* _What you should do_: Although the records include pictures, the copy should not; write out exactly the lines from the first through the line with "Screen dimensions: 1280x719".

─── Provided records ───

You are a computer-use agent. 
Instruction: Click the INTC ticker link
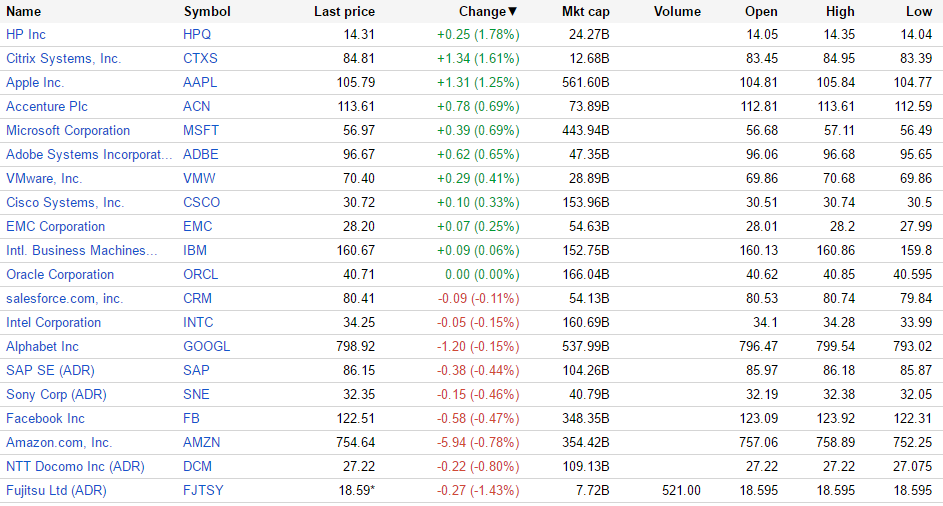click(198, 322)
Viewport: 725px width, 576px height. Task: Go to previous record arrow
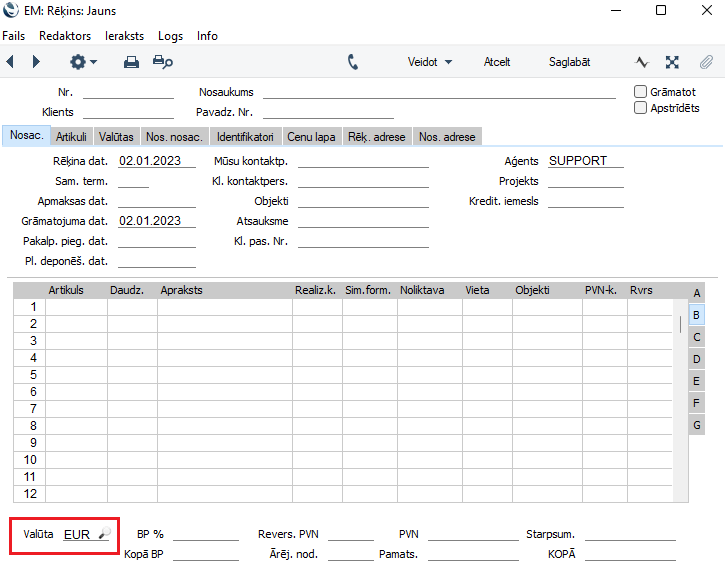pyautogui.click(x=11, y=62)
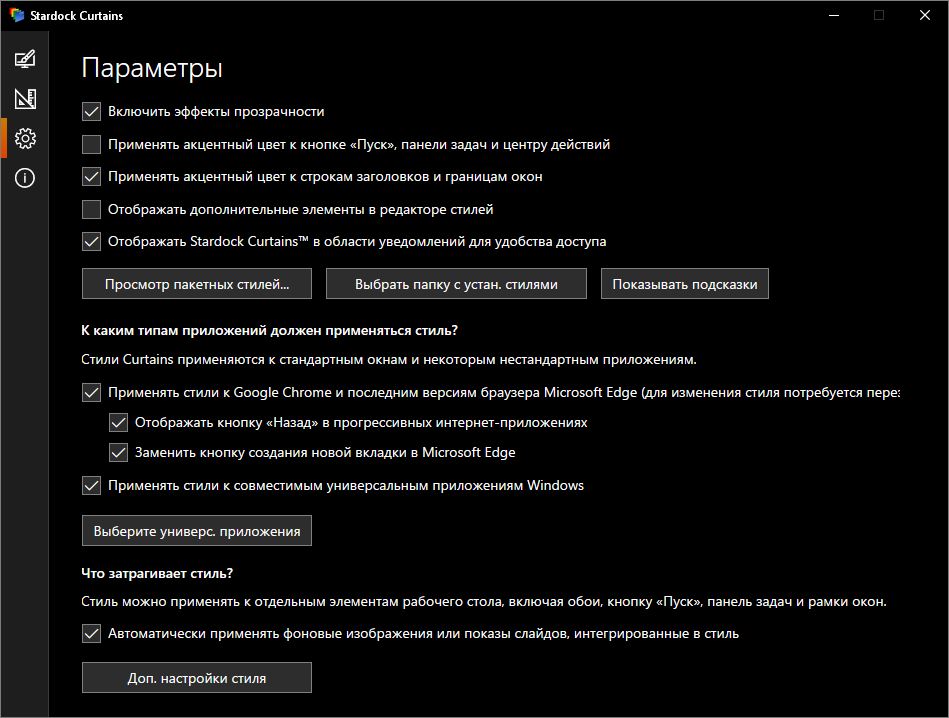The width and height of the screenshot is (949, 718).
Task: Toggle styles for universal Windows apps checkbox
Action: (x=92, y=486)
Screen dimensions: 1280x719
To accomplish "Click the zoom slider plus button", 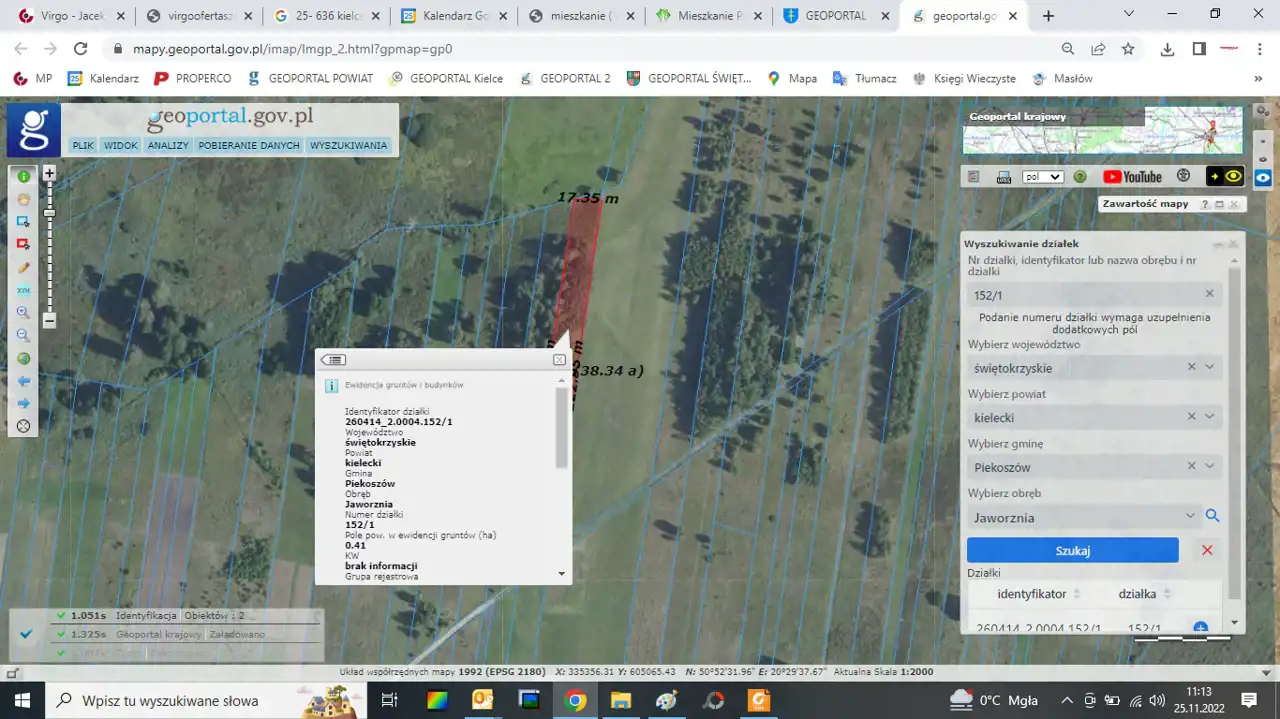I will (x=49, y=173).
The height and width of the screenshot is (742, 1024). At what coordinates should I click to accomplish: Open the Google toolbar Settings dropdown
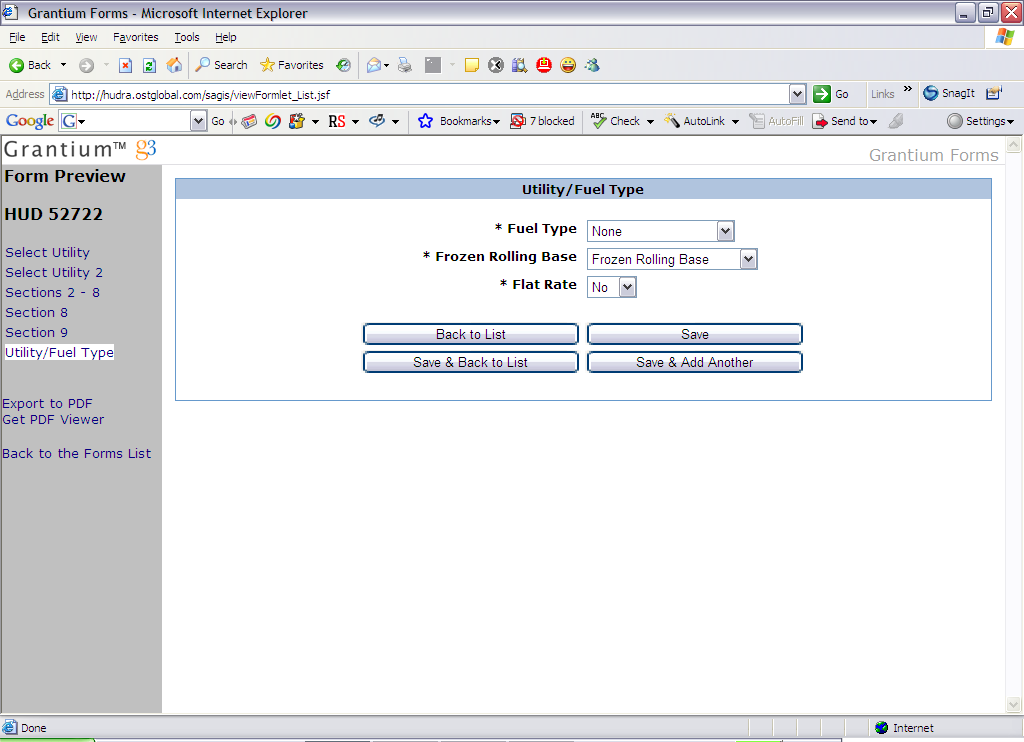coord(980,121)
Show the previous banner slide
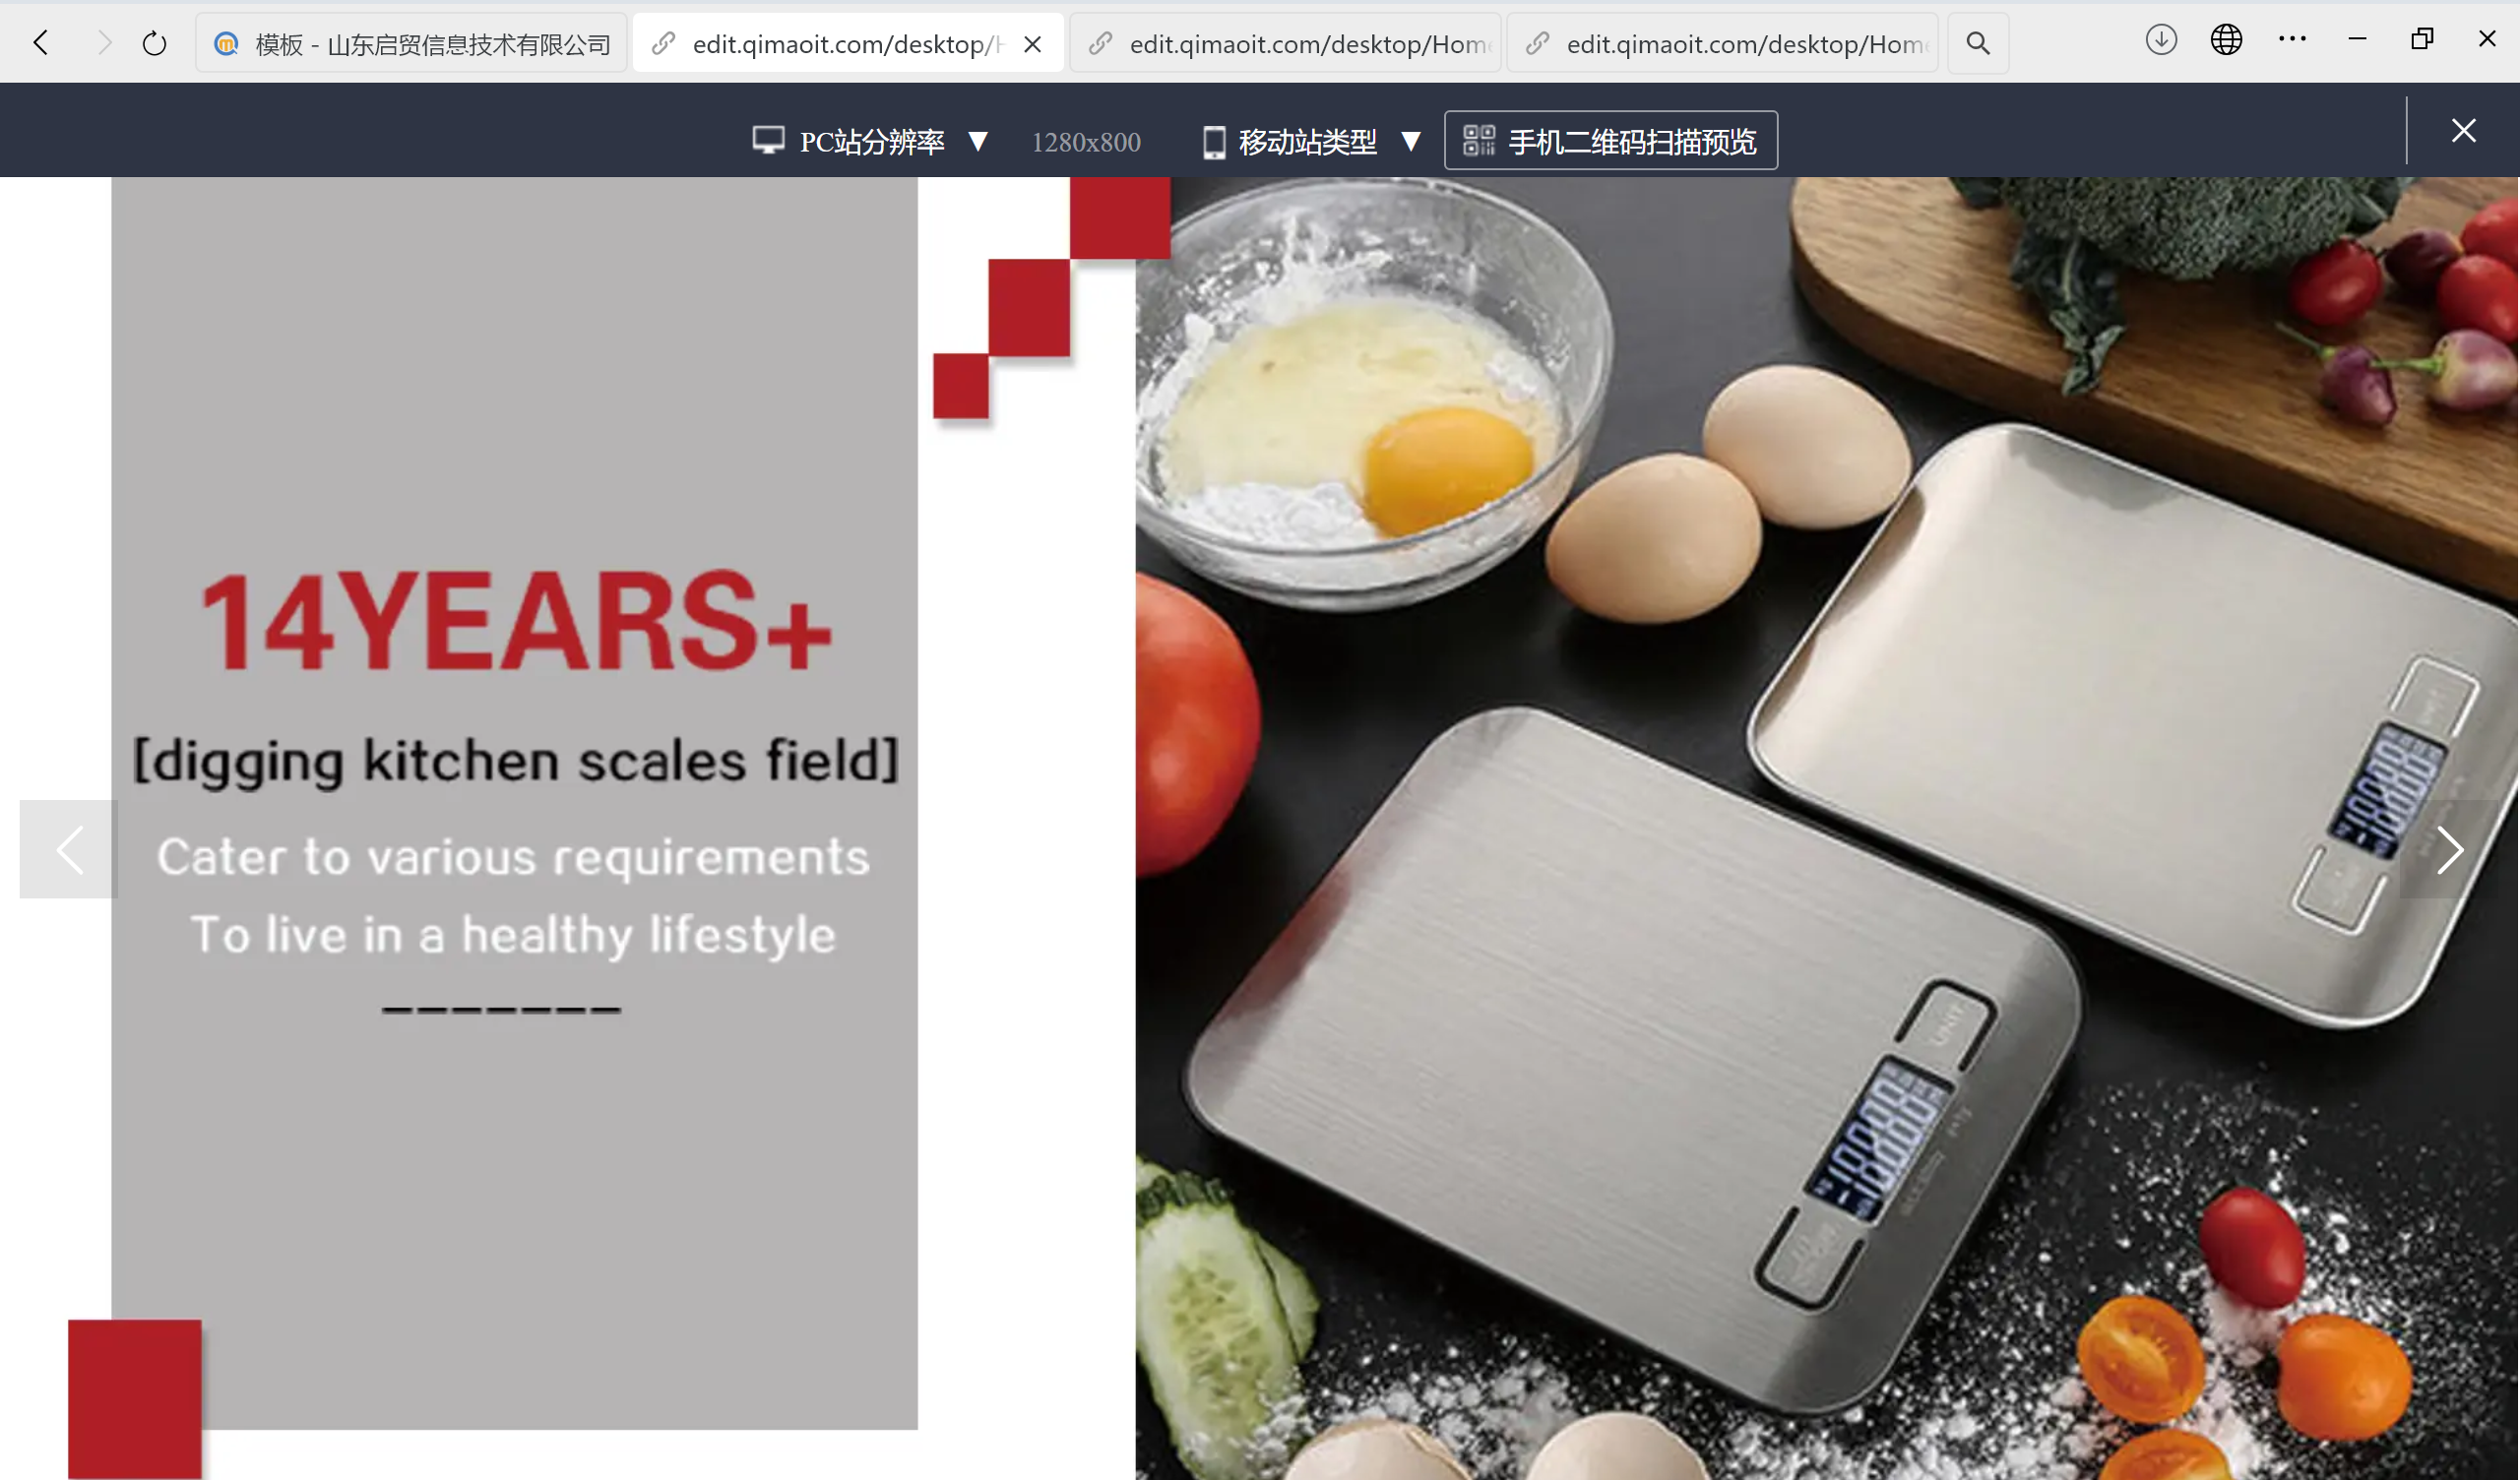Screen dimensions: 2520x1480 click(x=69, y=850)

───

* _Solution for this task_:
You are a computer-use agent. 
Instruction: Click the INTC ticker link
click(198, 322)
Viewport: 725px width, 576px height. Task: Go to previous record arrow
pyautogui.click(x=11, y=62)
The width and height of the screenshot is (949, 718).
Task: Toggle styles for universal Windows apps checkbox
Action: (x=92, y=486)
Screen dimensions: 1280x719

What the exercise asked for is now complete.